Publication year - 2008
Publication title -
journal of pharmacy and pharmacology
Language(s) - English
Resource type - Journals
SCImago Journal Rank - 0.745
H-Index - 118
eISSN - 2042-7158
pISSN - 0022-3573
DOI - 10.1211/jpp.60.10.0008
Subject(s) - erythropoietin , pharmacokinetics , context (archaeology) , chemistry , bolus (digestion) , pharmacology , medicine , biology , paleontology
Evaluation of the pharmacokinetics (PKs) in a proper physiological context is paramount to elucidate the factors that may improve a drug's PK properties. Using modern system analysis‐based physiological modelling principles, this work applies a novel kinetic analysis framework to a PK comparison of two erythropoietically active drugs, C.E.R.A. (continuous erythropoietin receptor activator) and recombinant human erythropoietin (Epo), aimed at elucidating the main factors responsible for the substantial PK differences seen.
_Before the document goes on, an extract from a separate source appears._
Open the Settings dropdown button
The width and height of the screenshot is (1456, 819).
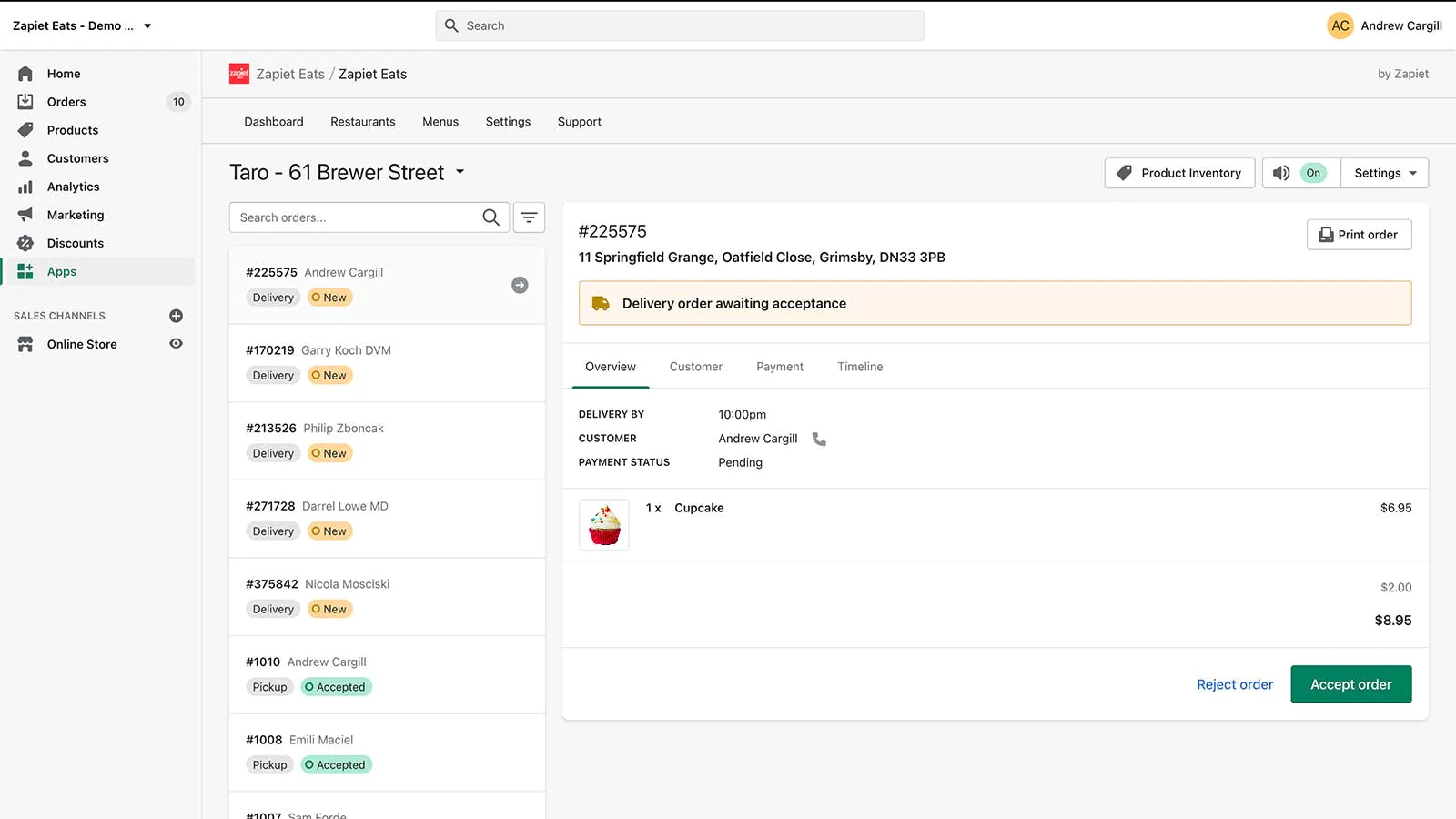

The evaluation according to the new model is compared with a compartmental model analysis. Sheep (n = 7 for Epo; n = 8 for C.E.R.A.) received intravenous bolus injections of Epo and C.E.R.A. Baseline and 20–30 blood samples per injection were assayed by radioimmunoassay. Fundamental physiologically based PK building block principles were introduced, proceeding to the construction of a general PK model and several sub‐models from which a final PK model was selected based on information theoretical principles. The compartmental comparison analysis use a two‐compartment model with central Michaelis‐Menten elimination. Several lines of evidence support the hypothesis that the desirable slow elimination of C.E.R.A. relative to Epo is mainly caused by a smaller recirculation extraction fraction, which appears more influential on the elimination kinetics than the mean circulation transit time. The compartmental analysis demonstrates large differences in several PK parameters that contribute to C.E.R.A.'s slower elimination, consistent with the recirculation model analysis. It is hypothesized that C.E.R.A.'s smaller recirculatory extraction fraction is due to a reduced receptor‐mediated elimination, consistent with in‐vitro measurements where C.E.R.A. shows Epo‐receptor binding with a lower association constant and a larger dissociation constant.